Haddad afirmou que a atuação da extrema direita dificulta a reabertura de canais diplomáticos e comparou a postura a episódios históricos de traição à pátria.
Negociações e obstáculos políticos
Segundo Fernando Haddad, o governo brasileiro está pronto para negociar com os Estados Unidos, mas enfrenta obstáculos políticos causados por aliados do ex-presidente Bolsonaro. O ministro destacou que essas figuras dificultam a reabertura de canais de negociação e pediu que “saiam do caminho” para permitir o avanço das conversas.
Haddad comparou a atuação desses aliados no exterior a episódios históricos de traição à pátria, enfatizando a gravidade da situação. Ele reforçou que a obstrução é política e não técnica, e que o governo busca soluções para reverter as tarifas impostas.
Ameaça ao Pix e investigações
Durante a entrevista, o ministro mencionou que a nova tarifa pode ser uma resposta ao sucesso do sistema de transferência Pix, desenvolvido pelo Banco Central do Brasil.

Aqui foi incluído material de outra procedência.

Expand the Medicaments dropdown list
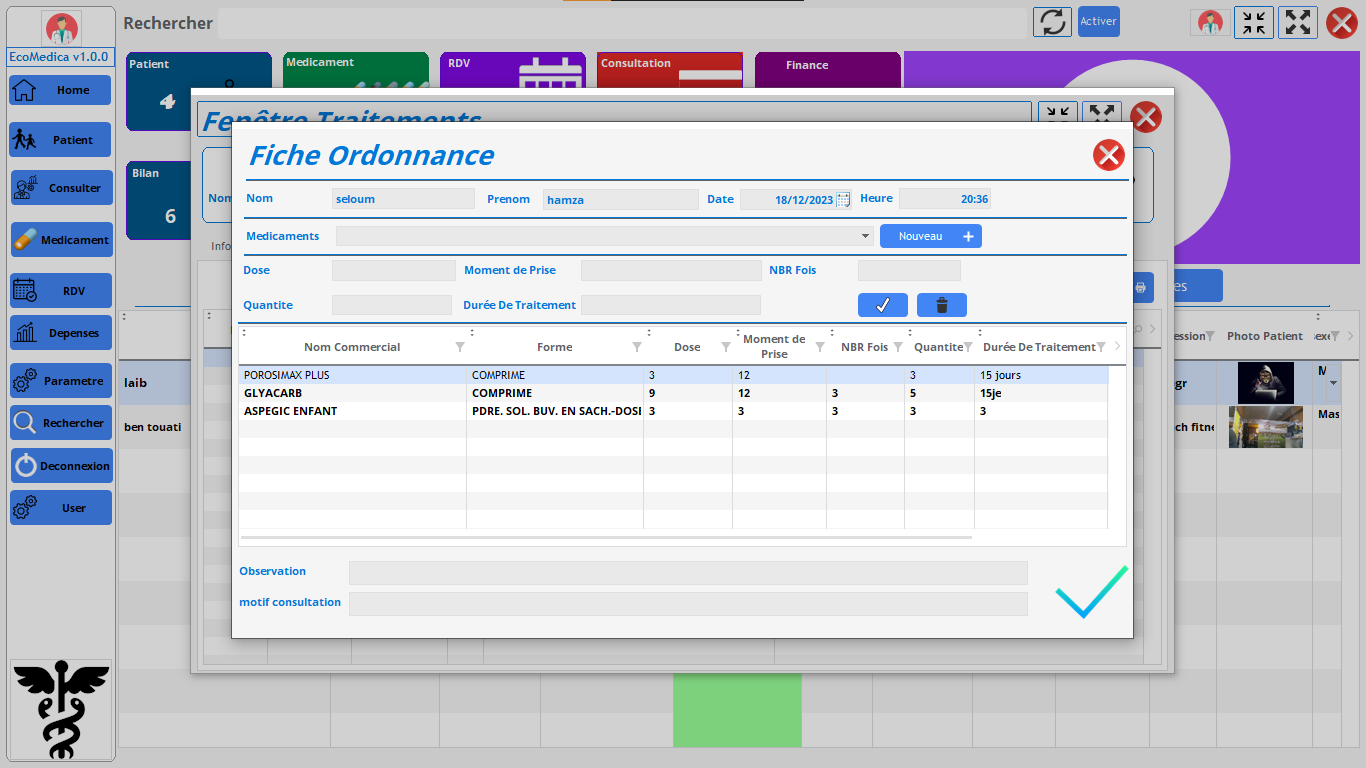Image resolution: width=1366 pixels, height=768 pixels. 866,236
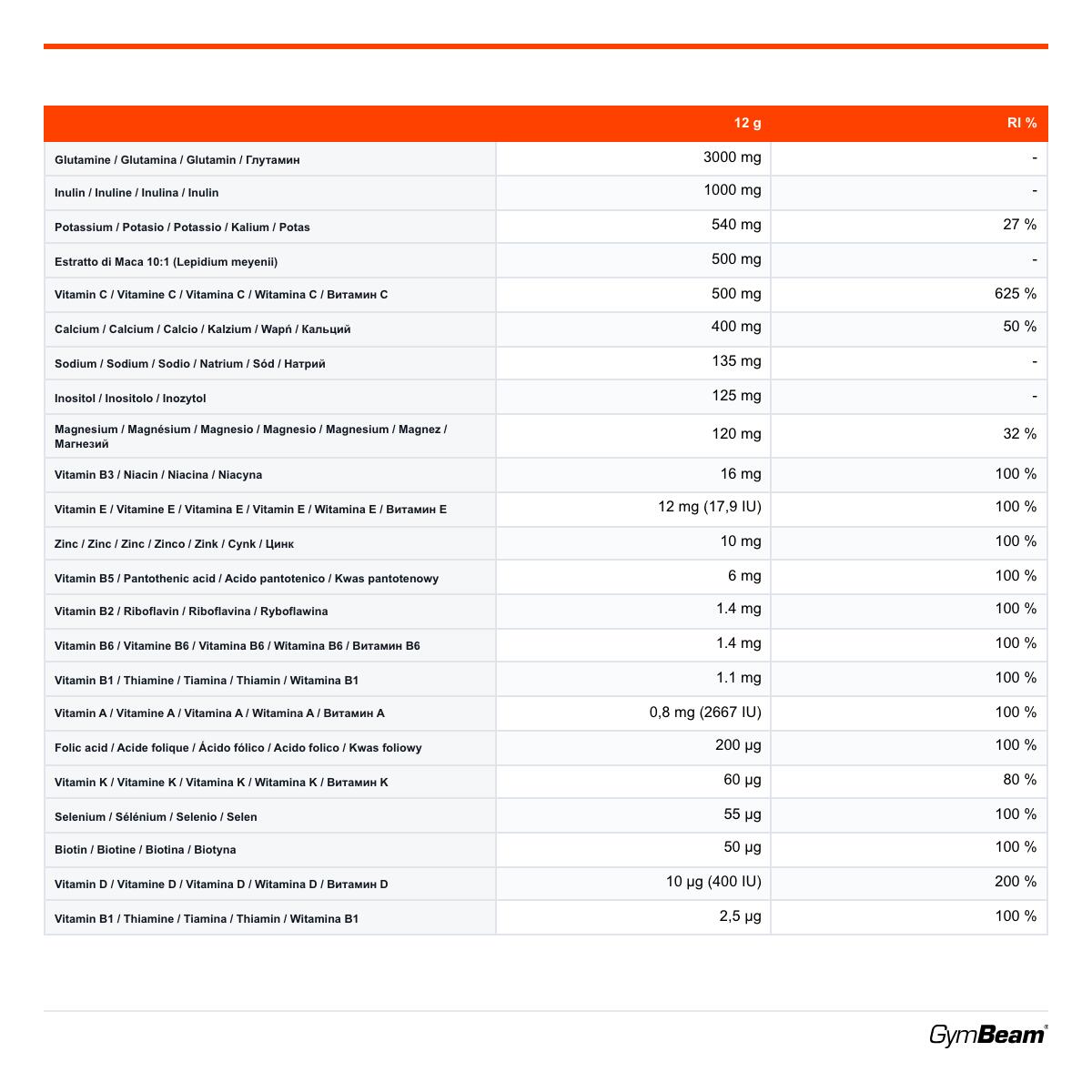Screen dimensions: 1092x1092
Task: Click the Inulin ingredient row
Action: click(546, 193)
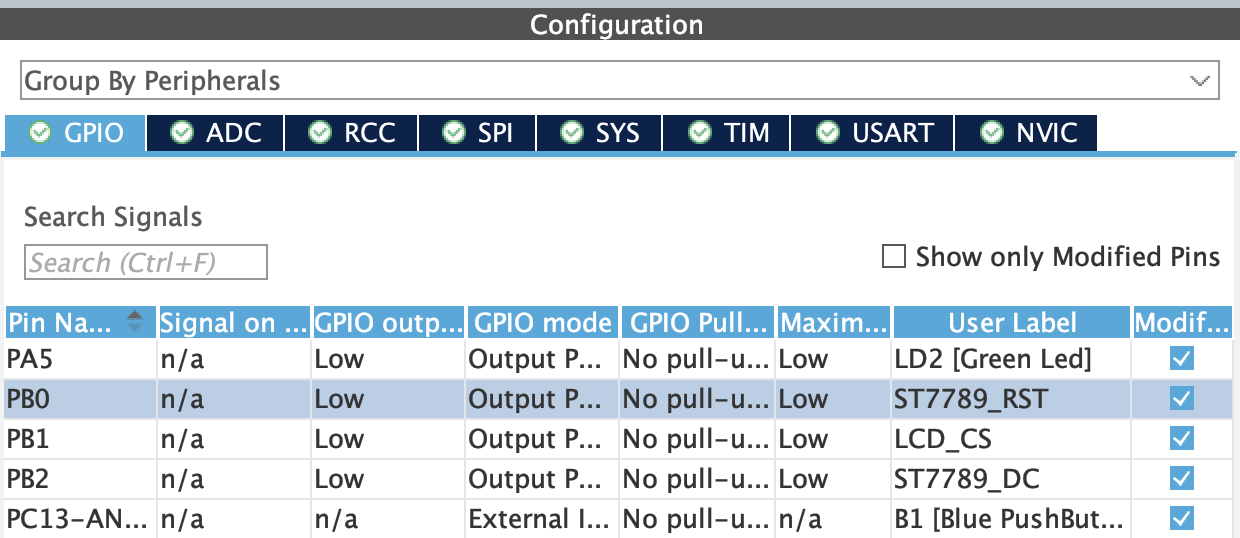
Task: Sort by User Label column header
Action: tap(1013, 322)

Haddad afirmou: “Eles no Vale do Silício desenvolveram centenas de tecnologia e nós desenvolvemos uma melhor do que a deles”.
Na semana anterior, o governo americano solicitou uma investigação sobre o Pix, a pedido do presidente Donald Trump, levantando questionamentos sobre o sistema brasileiro.

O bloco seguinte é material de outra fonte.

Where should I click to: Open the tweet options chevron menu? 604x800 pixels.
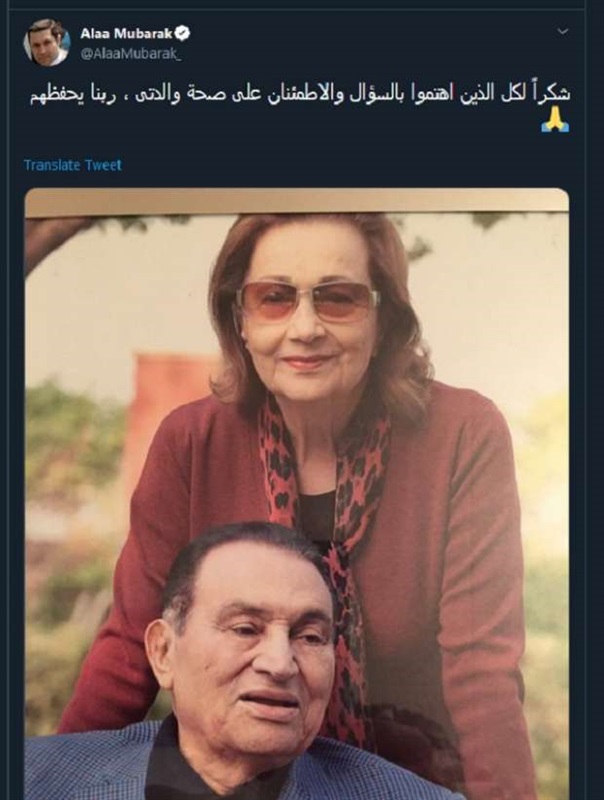(561, 32)
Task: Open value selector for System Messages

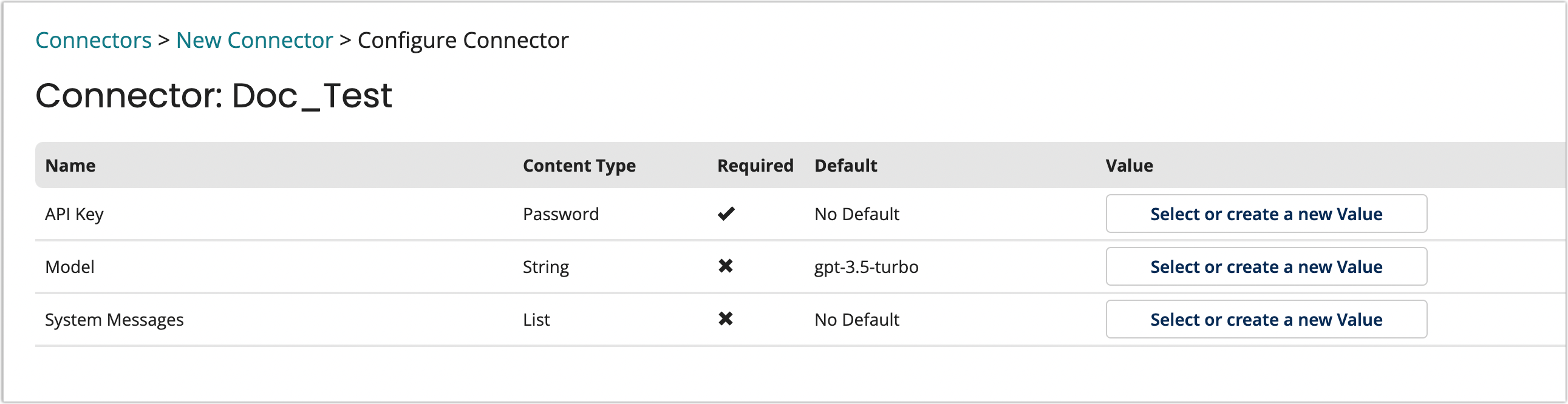Action: click(x=1266, y=320)
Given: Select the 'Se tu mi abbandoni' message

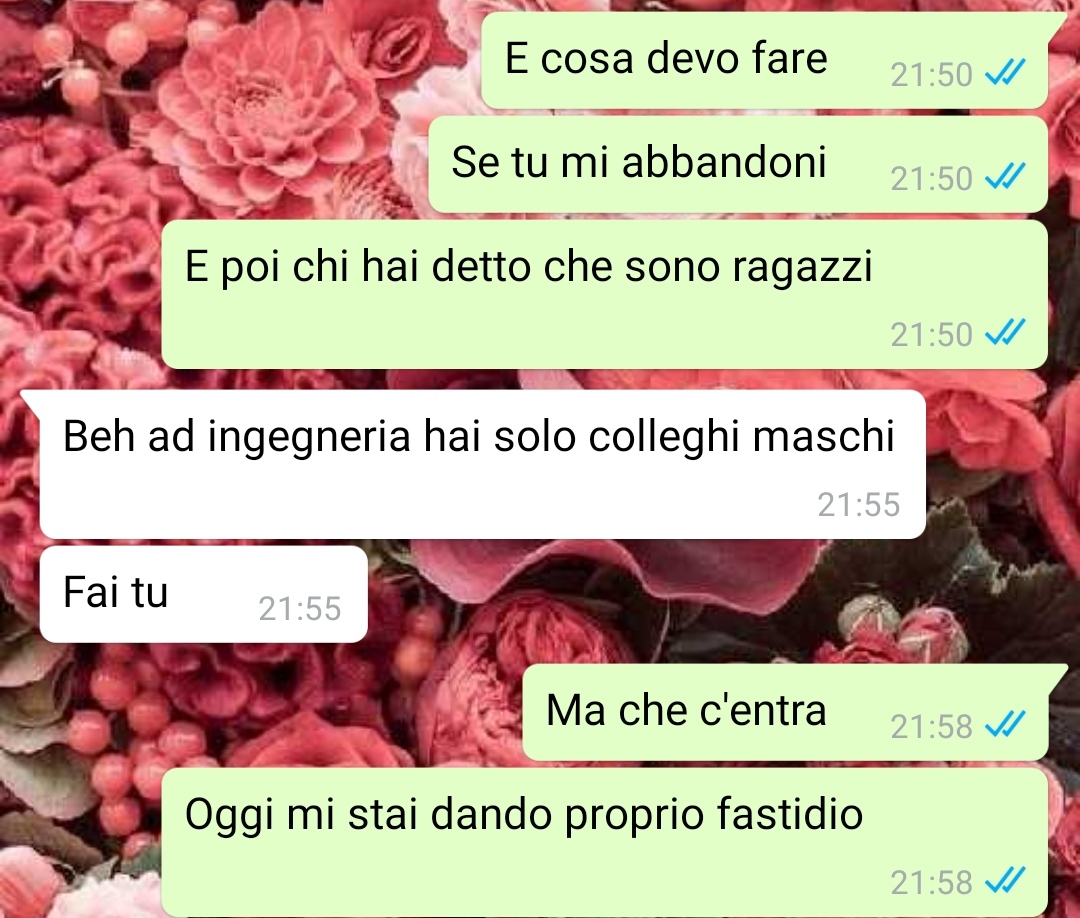Looking at the screenshot, I should coord(738,164).
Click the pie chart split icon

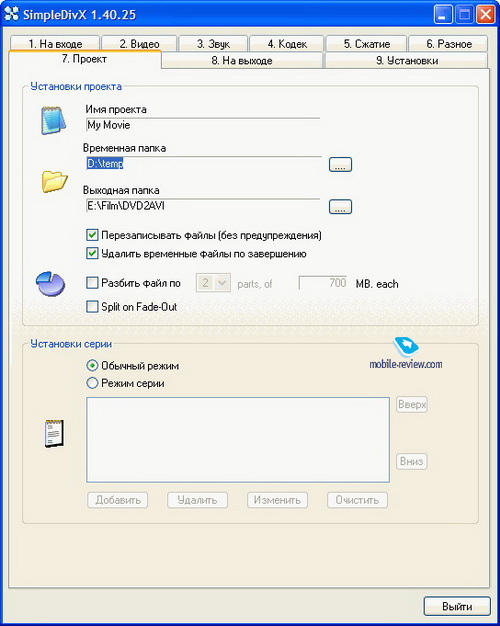pyautogui.click(x=51, y=283)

Repercussão internacional e apoio ao Brasil
O ministro da Fazenda ressaltou que organismos internacionais manifestaram apoio ao Brasil diante das tarifas unilaterais dos EUA. “A União Europeia está dando apoio ao Brasil, o mundo livre está apoiando o Brasil, não está apoiando essa ação unilateral dos EUA. A OMC está apoiando o Brasil, os organismos internacionais estão acompanhando o Brasil”, declarou Haddad.
Ele também alertou para a importância da união nacional, afirmando: “Nós não podemos nos dividir e passar para a opinião pública que o que a oposição está fazendo é normal, você não pode se opor ao país, se opõe ao governo”.
Nesta quarta-feira (24), o Itamaraty condenou, em discurso na Organização Mundial do Comércio (OMC), as tarifas arbitrárias anunciadas e “implementadas de forma caótica” pelos EUA, sem citar diretamente o presidente Donald Trump.